Sebagai gambaran alokasi pupuk urea selama 2017 sebesar 4.245.000 ton, tetapi yang terpakai hanya 4.101.379 ton sehingga ada surplus 141.621 ton. Demikian juga pupuk majemuk (NPK), alokasinya 2.795.000 ton realisasinya 2.677.193 ton, masih terjadi surplus 117.807 ton.
Angka ini semakin menarik bila ditarik dari kebutuhan pupuk selama Januari 2018, di tengah maraknya bencana di beberapa wilayah di Jawa dan Sumatera, yang merupakan sentra produksi beras. Ternyata tidak terjadi lonjakan masif penebusan pupuk pascabencana. Stok per 10 Januari 2018, di lini III (kabupaten) dan lini IV (kecamatan) tetap di atas ketentuan. Total pupuk urea 367.392 ton, NPK 319.708 ton, pupuk ZA 144.765 ton, pupuk SP 36 sebanyak 149.755 ton, dan pupuk organik 89.458 ton. Totalnya 1.071.078 ton sedangkan ketentuan stok hanya sebanyak 711.857 ton.
Data di atas mengonfirmasi aktivitas tanam memang tidak terjadi. Sangat mungkin produksi beras relatif sama atau mungkin turun. Sementara pertumbuhan penduduk terus terjadi.

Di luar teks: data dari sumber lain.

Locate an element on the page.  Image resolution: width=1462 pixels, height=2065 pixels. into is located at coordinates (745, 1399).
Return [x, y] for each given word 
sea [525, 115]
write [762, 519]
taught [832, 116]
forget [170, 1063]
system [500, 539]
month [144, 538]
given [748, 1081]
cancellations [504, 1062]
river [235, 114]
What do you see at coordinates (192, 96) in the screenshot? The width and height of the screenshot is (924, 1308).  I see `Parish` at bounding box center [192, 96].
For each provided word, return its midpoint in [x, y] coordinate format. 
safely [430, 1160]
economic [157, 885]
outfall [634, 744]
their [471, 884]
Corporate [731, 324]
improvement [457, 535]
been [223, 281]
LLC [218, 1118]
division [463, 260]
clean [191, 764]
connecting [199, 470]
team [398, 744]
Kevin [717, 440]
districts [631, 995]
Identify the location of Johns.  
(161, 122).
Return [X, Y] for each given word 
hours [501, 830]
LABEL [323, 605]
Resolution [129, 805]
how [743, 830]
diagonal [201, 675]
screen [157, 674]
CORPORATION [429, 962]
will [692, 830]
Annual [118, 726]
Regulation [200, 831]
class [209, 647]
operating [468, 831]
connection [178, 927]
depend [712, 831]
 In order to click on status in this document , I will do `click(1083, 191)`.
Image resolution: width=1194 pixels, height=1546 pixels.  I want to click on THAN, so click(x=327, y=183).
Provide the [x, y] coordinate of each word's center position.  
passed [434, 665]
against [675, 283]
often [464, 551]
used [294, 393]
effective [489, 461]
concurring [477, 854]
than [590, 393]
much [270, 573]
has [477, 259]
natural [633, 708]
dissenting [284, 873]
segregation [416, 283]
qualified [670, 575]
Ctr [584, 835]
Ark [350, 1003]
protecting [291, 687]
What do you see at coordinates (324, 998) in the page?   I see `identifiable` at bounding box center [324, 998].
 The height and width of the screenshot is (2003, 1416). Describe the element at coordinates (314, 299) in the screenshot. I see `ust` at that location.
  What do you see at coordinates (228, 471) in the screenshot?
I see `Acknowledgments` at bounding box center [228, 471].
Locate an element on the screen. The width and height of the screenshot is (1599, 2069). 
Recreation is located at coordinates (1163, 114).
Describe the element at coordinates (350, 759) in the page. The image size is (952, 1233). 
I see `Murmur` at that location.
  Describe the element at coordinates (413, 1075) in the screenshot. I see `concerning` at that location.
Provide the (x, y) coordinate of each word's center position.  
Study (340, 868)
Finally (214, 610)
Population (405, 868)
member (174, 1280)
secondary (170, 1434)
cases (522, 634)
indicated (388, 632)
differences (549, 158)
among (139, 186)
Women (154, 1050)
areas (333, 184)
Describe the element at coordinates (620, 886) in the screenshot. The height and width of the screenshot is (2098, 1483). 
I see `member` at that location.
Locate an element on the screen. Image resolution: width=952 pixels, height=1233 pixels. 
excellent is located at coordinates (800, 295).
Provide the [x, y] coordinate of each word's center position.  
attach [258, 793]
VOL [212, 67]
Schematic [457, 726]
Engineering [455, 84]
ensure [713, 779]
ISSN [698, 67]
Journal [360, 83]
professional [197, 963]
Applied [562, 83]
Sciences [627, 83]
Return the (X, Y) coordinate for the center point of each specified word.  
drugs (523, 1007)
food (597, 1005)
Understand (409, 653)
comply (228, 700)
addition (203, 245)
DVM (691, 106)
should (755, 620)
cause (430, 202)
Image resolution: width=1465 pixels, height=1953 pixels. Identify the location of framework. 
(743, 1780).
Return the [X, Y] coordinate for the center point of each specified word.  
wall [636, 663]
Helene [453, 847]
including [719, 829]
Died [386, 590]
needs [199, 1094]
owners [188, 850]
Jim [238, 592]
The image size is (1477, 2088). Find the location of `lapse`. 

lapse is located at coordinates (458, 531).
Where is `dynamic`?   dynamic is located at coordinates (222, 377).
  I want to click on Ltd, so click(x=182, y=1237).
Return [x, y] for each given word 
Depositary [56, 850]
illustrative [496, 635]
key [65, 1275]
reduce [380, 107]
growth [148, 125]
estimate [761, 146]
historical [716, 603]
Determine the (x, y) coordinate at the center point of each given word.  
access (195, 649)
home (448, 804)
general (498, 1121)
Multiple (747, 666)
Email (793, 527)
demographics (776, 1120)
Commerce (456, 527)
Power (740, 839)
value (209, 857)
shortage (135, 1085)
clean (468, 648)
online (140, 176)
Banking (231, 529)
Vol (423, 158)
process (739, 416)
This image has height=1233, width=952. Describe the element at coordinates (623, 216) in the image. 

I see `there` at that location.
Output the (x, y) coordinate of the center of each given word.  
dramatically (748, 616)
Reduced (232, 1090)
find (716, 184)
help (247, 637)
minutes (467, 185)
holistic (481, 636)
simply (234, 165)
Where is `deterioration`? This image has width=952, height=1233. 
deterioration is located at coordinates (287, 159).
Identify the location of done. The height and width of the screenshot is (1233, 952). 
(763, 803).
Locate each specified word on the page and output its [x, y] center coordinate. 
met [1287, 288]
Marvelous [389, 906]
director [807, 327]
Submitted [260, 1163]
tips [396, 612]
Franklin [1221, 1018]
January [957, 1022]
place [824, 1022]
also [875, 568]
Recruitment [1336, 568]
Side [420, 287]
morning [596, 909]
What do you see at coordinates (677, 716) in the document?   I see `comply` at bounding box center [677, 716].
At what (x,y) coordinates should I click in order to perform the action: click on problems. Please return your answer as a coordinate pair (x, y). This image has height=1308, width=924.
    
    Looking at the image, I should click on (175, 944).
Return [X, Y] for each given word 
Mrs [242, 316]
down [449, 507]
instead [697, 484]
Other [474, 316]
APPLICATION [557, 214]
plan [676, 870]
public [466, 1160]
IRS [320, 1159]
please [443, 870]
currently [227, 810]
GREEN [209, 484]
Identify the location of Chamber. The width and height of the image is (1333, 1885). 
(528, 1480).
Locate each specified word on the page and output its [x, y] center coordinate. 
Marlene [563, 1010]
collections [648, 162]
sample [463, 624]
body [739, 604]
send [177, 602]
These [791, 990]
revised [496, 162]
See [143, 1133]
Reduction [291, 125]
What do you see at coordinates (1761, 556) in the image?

Jika kajian ini bisa dilakukan lebih mendalam dan lebih awal, kebijakan impor beras bukan hal yang salah. Kebijakan ini bisa disosialisasikan oleh Kementerian Pertanian kepada berbagai pihak. Pemerintah mengetahui secara pasti berapa stok beras secara riil yang mampu dikuasai oleh pemerintah.
Kondisi itu penting untuk stabilisasi harga dan pengendalian stok di pasar. Di samping itu pemerintah bisa lebih korektif terhadap data atau angka yang disodorkan oleh dinas pertanian, dinas perkebunan, dinas kehutanan, dinas perdagangan, dan Bulog, yang mungkin datanya sering tidak sinkron.
Padahal, dengan data yang akurat pemerintah bisa merencanakan berbagai kegiatan tanam sesuai dengan musim, kebutuhan pupuk, kebutuhan bibit, dan mengalokasikan dana intensifikasi pertanian sesuai kebutuhan. Dengan demikian, upaya untuk mencapai swasembada beras bukan sekadar menjadi jargon semata kementerian, tetapi menjadi pekerjaan rumah yang tetap harus dikerjakan sebagai komitmen Nawacita Kabinet Kerja Presiden Joko Widodo.
Menilai kajian itu, tidak ada salahnya menempuh jalur impor terencana dan bukan dadakan seperti saat ini. Selain bisa mendapatkan kepastian keamanan stok juga harga yang stabil dan rasional. Apalagi jika merunut data dari https://www.indexmundi.com/commodities/?commodity=rice, harga beras dunia justru terus menurun. Tren penurunannya cukup dalam dari Januari sebesar 458 dollar AS per metrik ton (MT) kini menjadi 408 dollar AS per MT atau turun 50 dollar AS per MT.
Dengan tren seperti itu seharusnya kondisi dalam negeri khususnya konsumen beras, termasuk petani tetap aman. Sebaliknya program pemerintah melalui berbagai kucuran subsidi bisa lebih efektif dan membuahkan hasil yang luar biasa untuk ketahanan pangan.
Di sisi lain, pemerintah juga bisa membuat prediksi kapan paceklik dan kapan akan memasuki panen raya. Dengan demikian, petani tidak perlu khawatir rugi dengan potensi kejatuhan HPP GKG maupun GKP.
Perencanaan ini juga sekaligus menutup celah masuknya para pemain beras untuk meraup keuntungan sesaat. Kebijakan ini sekaligus akan merangsang petani meningkatkan produksi karena adanya kepastian pasokan dan waktu impor.
Kehabisan pasokan
Sementara itu, dari Lampung dilaporkan stok gabah semakin menipis membuat sejumlah usaha penggilingan padi berhenti beroperasi. Persatuan Pengusaha Penggilingan Padi dan Beras Indonesia (Perpadi) wilayah Lampung meminta pemerintah melakukan verifikasi ulang terhadap data produksi padi 2017.
Ketua Perpadi Lampung Midi Iswanto, Kamis (11/1), di Bandar Lampung, mengatakan, saat ini, ada sekitar 30 penggilingan di Lampung tidak beroperasi karena stok gabah habis. Kalau pun ada, jumlahnya hanya 20 ton di setiap penggilingan.
Di Sidoarjo, Jawa Timur, Pemkab Sidoarjo, meminta Bulog kembali menggelar operasi pasar di wilayahnya karena harga beras medium di tingkat konsumen jauh di atas HET. Kepala Dinas Perindustrian dan Perdagangan Kabupaten Sidoarjo Fenny Apridawati mengatakan, harga rata- rata beras medium di sejumlah pasar tradisional mencapai Rp 11.500 per kg. Harga ini masih berpotensi naik karena panen raya masih lama.